Hi,
I am having problems with using checkpointing and testing with the use of DDP in multi-GPU setup. I guess that model in each process tries to save its model during the training and then load it at the test time. However, there is just one such model saved and therefore the other processes cannot find their saved model and I get the following error:
FileNotFoundError: [Errno 2] No such file or directory: '/home/vobecant/PhD/system_validation/results/debug_cifar10_multigpu_gradclip/checkpoints/ckpt_epoch=07-val_loss=0.80.ckpt'
I don't know how to test multi-GPU behavior with DDP in colab. I post the snippet here:
model = BoringModel()
parser = argparse.ArgumentParser()
parser.add_argument('--gpus_per_node', default=1, type=int)
parser.add_argument('--num_nodes', default=1, type=int)
parser.add_argument('--distributed_backend', default='ddp')
trainer_args = parser.parse_args()
callbacks = []
early_stopping = EarlyStopping('val_loss', patience=args.patience)
setattr(trainer_args, 'early_stopping_callback', early_stopping)
filepath = os.path.join('./tmp', 'ckpt_{epoch:02d}-{val_loss:.2f}')

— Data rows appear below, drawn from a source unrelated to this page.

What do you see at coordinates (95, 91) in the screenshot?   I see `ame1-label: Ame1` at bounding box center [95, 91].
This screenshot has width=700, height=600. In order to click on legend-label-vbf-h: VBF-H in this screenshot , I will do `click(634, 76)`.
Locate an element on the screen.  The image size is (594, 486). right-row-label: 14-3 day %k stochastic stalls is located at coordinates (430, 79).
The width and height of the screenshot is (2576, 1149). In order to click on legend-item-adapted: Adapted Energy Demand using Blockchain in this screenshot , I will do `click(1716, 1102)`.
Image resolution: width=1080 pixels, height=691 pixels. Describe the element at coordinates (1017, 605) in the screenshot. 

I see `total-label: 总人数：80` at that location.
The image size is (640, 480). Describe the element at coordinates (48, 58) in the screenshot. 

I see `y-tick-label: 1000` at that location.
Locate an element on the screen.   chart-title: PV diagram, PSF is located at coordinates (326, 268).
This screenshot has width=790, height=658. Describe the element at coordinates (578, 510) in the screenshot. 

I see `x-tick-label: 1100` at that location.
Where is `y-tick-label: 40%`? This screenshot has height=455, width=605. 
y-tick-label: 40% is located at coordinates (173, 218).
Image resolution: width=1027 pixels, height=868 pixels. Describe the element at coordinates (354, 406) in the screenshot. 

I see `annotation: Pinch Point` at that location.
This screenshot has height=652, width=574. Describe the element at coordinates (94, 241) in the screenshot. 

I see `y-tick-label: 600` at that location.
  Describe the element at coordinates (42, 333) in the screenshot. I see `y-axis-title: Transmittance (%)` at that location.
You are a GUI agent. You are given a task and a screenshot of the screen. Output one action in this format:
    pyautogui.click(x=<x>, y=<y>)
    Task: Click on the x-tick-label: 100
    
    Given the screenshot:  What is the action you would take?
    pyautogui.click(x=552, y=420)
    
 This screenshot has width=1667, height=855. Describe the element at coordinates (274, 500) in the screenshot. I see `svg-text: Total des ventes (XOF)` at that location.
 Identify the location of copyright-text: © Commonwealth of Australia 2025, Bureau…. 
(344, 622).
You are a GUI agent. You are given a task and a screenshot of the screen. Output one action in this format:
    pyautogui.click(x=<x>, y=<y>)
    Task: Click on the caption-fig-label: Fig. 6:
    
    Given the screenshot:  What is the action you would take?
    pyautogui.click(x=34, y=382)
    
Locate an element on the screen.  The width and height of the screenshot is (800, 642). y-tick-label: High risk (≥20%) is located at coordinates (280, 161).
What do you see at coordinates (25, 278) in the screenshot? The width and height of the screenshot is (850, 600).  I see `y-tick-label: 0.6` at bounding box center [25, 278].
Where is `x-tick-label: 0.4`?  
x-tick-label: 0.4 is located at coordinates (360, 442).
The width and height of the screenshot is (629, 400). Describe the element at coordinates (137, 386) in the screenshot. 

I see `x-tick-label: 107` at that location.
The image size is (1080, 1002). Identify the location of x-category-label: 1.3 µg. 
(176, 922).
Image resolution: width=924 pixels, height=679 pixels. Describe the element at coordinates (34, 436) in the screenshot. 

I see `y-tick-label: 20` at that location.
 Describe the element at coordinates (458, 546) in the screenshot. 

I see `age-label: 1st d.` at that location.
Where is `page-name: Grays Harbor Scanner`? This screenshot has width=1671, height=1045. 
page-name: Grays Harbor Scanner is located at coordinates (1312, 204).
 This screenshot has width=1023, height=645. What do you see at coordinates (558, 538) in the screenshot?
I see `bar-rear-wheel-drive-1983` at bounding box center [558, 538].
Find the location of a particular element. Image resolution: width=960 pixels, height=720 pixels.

checkpoint_callback = pl.callbacks.ModelCheckpoint(monitor=args.monitor, filepath=filepath)
setattr(trainer_args, 'checkpoint_callback', checkpoint_callback)
callbacks.append(checkpoint_callback)
lr_monitor = LearningRateMonitor(logging_interval='epoch')
callbacks.append(lr_monitor)
setattr(trainer_args, 'callback', callbacks)
tb_logger = pl_loggers.TensorBoardLogger(args.logs_dir)
setattr(trainer_args, 'logger', tb_logger)
print('Used callbacks: {}'.format(callbacks))
trainer = pl.Trainer.from_argparse_args(trainer_args, callbacks=callbacks,
checkpoint_callback=checkpoint_callback, max_epoch=1)
trainer.fit(model, datamodule=dm)
result = trainer.test() if (args.monitor and args.val_size > 0) else trainer.test(model)
print(result)
trainer.test()
Test the model with the best model saved during the training.
Hi! thanks for your contribution!, great first issue!
@justusschock maybe you can take a stab
I encountered the same issue and my temporary fix is removing val_acc or val_loss from the checkpoint file name:
checkpoint_callback = ModelCheckpoint(monitor='val_acc',
mode='max',
- filepath='%s/{epoch:02d}-{val_acc:.2f}' % model_dir,
+ filepath='%s/{epoch:02d}' % model_dir,
The processes should have the same copy of the current model. They are getting different val_loss/val_acc because they evaluate the model on different subsets of the dataset.
Ideally, ModelCheckpoint() should aggregate the metrics from all processes before saving the new best model.
@mzweilin agreed! however we do offer the metrics API which handles this, we urge users to move towards this: https://pytorch-lightning.readthedocs.io/en/latest/metrics.html
The issue is related to ensuring that sync_dist is enabled for val results. Using the bug report model modify:
def validation_step(self, batch, batch_idx):
output = self.layer(batch)
loss = self.loss(batch, output)
return {"x": loss}
def validation_step(self, batch, batch_idx):
output = self.layer(batch)
loss = self.loss(batch, output)
self.log("x", loss, sync_dist=True)
This will ensure that the validation metric is synced across distributed process. Feel free to re-open this issue if it doesn't work :)